Finance Minister Jack Chambers said bringing the next budget forward should not be taken as an indicator of an autumn general election. Photo: Collins

Editorial

There is something almost touching about the faith politicians place in “giveaway” budgets. Their trust that the public will reward them for the largesse seems unshakeable.

If you were looking for other signs as to when the next election might be held, the amount of gold in the Government’s purse is often a good pointer as to when it is likely to reach for the starting gun.

The efficacy of it all is not really the point. It has become custom and practice. The hope of politicians that the warm fuzzy feeling people get when given “free stuff” will translate into political capital never fades. Given that the gifts being bandied about are already the property of the taxpayer to begin with, bargaining on gratitude has no sound basis.

It is a bit like coming away from a bring-and-buy sale and convincing yourself you have bagged a bargain, even though you have just paid handsomely for something you donated yourself. Nonetheless, the electoral bazaar appears to be opening for business with news that Budget 2025 is to be brought forward by a week in October.
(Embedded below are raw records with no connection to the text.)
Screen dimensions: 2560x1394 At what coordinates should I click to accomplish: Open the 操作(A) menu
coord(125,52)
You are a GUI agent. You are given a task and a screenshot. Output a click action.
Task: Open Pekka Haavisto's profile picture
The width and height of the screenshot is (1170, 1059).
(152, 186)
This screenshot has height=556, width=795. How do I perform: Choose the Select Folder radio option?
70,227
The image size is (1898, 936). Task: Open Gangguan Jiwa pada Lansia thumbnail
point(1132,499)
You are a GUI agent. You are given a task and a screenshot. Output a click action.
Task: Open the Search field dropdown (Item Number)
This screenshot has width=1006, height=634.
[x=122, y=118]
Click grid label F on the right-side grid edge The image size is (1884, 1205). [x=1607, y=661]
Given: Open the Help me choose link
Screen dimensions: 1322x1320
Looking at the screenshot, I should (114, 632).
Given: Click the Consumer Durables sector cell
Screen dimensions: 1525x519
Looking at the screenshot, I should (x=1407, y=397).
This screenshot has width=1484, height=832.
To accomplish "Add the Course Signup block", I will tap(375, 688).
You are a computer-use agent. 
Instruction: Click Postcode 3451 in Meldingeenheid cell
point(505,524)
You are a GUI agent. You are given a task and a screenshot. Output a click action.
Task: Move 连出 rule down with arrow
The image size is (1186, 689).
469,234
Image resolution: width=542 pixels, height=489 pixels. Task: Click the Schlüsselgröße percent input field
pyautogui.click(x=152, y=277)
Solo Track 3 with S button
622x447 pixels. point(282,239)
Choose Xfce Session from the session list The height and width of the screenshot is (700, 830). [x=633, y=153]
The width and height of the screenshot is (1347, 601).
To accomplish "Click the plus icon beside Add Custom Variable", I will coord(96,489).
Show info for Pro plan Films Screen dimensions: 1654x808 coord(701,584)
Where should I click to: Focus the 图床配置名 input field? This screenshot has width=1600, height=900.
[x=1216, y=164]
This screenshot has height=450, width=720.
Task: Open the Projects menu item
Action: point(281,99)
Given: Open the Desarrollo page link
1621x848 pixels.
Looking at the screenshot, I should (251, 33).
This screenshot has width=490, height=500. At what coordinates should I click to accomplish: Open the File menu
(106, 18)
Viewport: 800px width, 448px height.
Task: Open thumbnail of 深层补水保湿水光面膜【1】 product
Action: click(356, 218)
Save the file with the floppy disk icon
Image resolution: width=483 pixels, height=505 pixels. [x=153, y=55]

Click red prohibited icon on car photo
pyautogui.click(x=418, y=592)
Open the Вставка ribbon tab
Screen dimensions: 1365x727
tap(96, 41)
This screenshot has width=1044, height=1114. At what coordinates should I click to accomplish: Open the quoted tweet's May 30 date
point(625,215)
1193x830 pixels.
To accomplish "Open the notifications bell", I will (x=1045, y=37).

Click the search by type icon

Although new Finance Minister Jack Chambers was adamant that the shift was “absolutely not” a signal of an early outing at the polls, few believed him.

As writer Ben Okri put it: “The magician and the politician have much in common: they both have to draw our attention away from what they are really doing.”

The ability to draw on handsome exchequer returns will make it more enticing to add to the budget cornucopia

Either way, Sinn Féin finance spokesperson Pearse Doherty was having none of it, dismissing the denial as a “cock-and-bull story”. The general feeling is the timeline points to early or mid-November for an election. Events in the UK and in France present a cautionary tale about impulsively rushing to the polls. Consequences tend to be quite indifferent to our intentions, as Rishi Sunak and Emmanuel Macron are belatedly discovering.

Strategies are valuable, but it is only results that count. And that is why Fine Gael and Fianna Fáil will wish to get out of the blocks as speedily as decency permits to make optimal use of any favourable tailwinds. The ability to draw on handsome exchequer returns (published this week and showing €5.9bn) will make it more enticing to add to the budget cornucopia. Once again, multi-national profits and corporation tax receipts have powered ahead.

The concern is that the extra revenue may also turbo-charge expectations and weaken any remaining impulses towards restraint, especially with a looming election. We will have some indication as to whether the Coalition yields to such a temptation with the Summer Economic Statement that is due next week.

Despite stern warnings on the need for caution on spending, Taoiseach Simon Harris has already pledged further cost-of-living supports. But the Fiscal Advisory Council has warned of the danger of an “everything-now approach of tax cuts, increases in current spending and ramping up capital spending all at once”.

Just as there is a time for pushing limits, there is a time for slowing down.